# Extract to read start
# Dovetail Jig question



## bbasiaga (Dec 8, 2012)

I'm looking at the Porter Cable and/or Rockler dovetail jig. I see these both come with an insert for your router base to act as a guide within the provided templates. What I cannot seem to find though, is what routers those guides they give you fit.

I have an older Rigid router. I bout it probably 8 years ago at Home Depot. Came with a plunge and fixed base. I can get the model number when I am back home if needed. How can I tell if either of these jigs will work with my router? I downloaded both manuals, but it doesn't give dimensions for the guide plates or a list of what routers they work with.

Anyone here able to help? I would like to get one of these jigs for father's day, but if it means having to get a new router too then it won't work out.

Thanks,
Brian


----------



## iamwelty (Nov 14, 2009)

According to the Ridgid tool forum you should be good to go…

https://www.ridgidforum.com/forum/power-tools/woodworking-discussion-forum/14699-ridgid-router-combo-and-porter-cable-dovetail-jig


----------



## runswithscissors (Nov 8, 2012)

Using hardboard, you can easily make a custom base plate for your router, and cut the center hole to fit the guide bushing for the dovetail jig. I have several that I use for different purposes, such as when I need to use a large diameter bit.


----------



## bbasiaga (Dec 8, 2012)

Thanks.
# Extract to read end
** What to work on **
a) List the usernames of everyone who posted in the dovetail jig thread, naming each person once.
b) Copy the stretch of the dovetail jig thread from "Anyone here able" through "won't work out." word for word.
c) Write what comes next in the dovetail jig thread, picking up after its final post.
The entries that come next have no connection to the dovetail jig thread.
# Data provided start
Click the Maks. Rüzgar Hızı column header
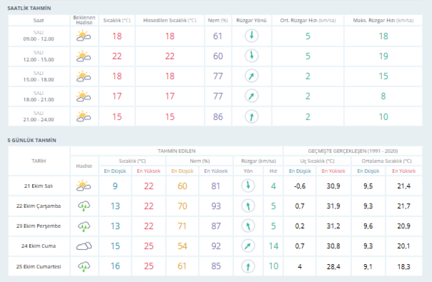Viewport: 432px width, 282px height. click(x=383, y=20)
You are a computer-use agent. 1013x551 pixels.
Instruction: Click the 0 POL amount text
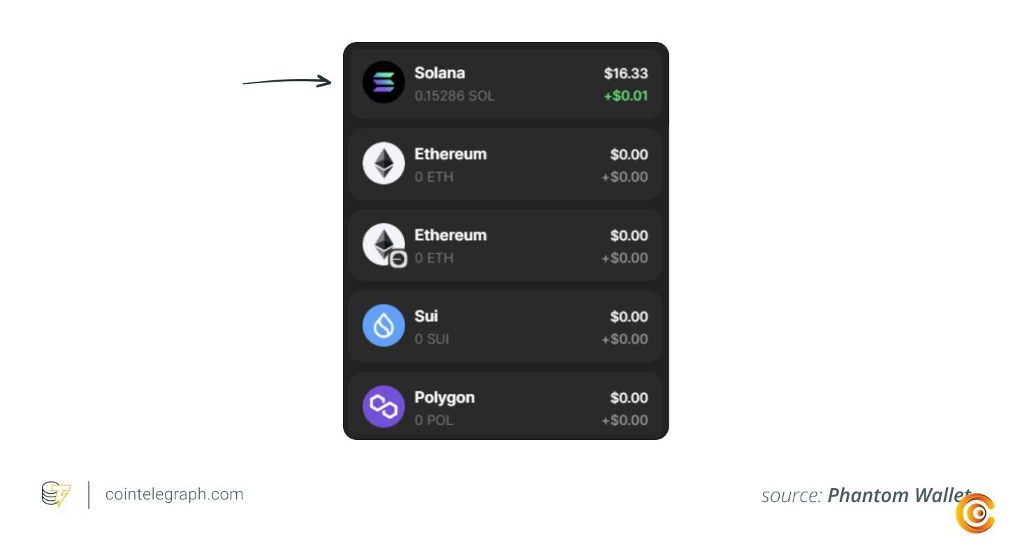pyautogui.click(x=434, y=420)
# Data provided end
# Data provided start
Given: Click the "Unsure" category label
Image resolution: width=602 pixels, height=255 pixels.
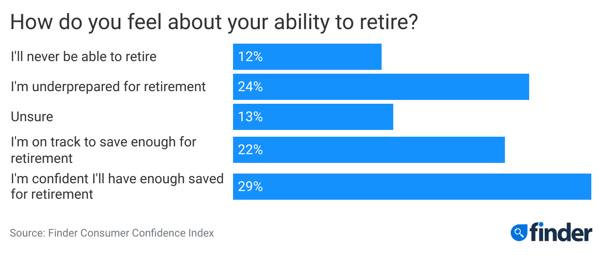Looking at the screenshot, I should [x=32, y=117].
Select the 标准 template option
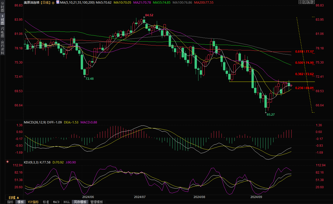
# Data provided end
** Outputs for the tasks **
a)
bbasiaga
iamwelty
runswithscissors

b)
Anyone here able to help? I would like to get one of these jigs for father's day, but if it means having to get a new router too then it won't work out.

c)
I'm quite confused. I seem to have determined I have two base plates, on with a 1.25" hole, and one with a 2.25" hole. I read somewhere that the porter cable set has bushings that are made for a 1 3/8" opening (I wish it said this in the manual, but doesn't), but then I see that the small base plate replacement option for the porter cable routers has a 1 1/8" opening. You would expect the porter cable jig set to be compatible with their own routers though right?

I'm starting to think this is like dust collection fittings. Nothing is compatible. Apparently my router has the same hole pattern for the sub base as the PC 690 series, so maybe I can just buy one of those on faith that its compatible with the dovetail jig set.

Anyone with the PC 4210/12 that can confirm what size opening I need in my sub base for the guide bushings?

-Brian


----------



## bandit571 (Jan 20, 2011)

have one in my hand now
OD at the threads is 1-1/8

The 1-5/8" refers to the rebate the guide sits down into. So it can sit flush with the base's bottom.

Rub collar on the insert has an od of 3/4"

My Craftsman router can use this jig and collar


----------



## bbasiaga (Dec 8, 2012)

Thanks. I checked my router base. Looks like It has a 1 1/8" opening , with a recessed area around that that is about 1 3/8"/ Sounds like it might work. If not, I think I'm only out a router base, which is $20 or less, assuming I can find the right one.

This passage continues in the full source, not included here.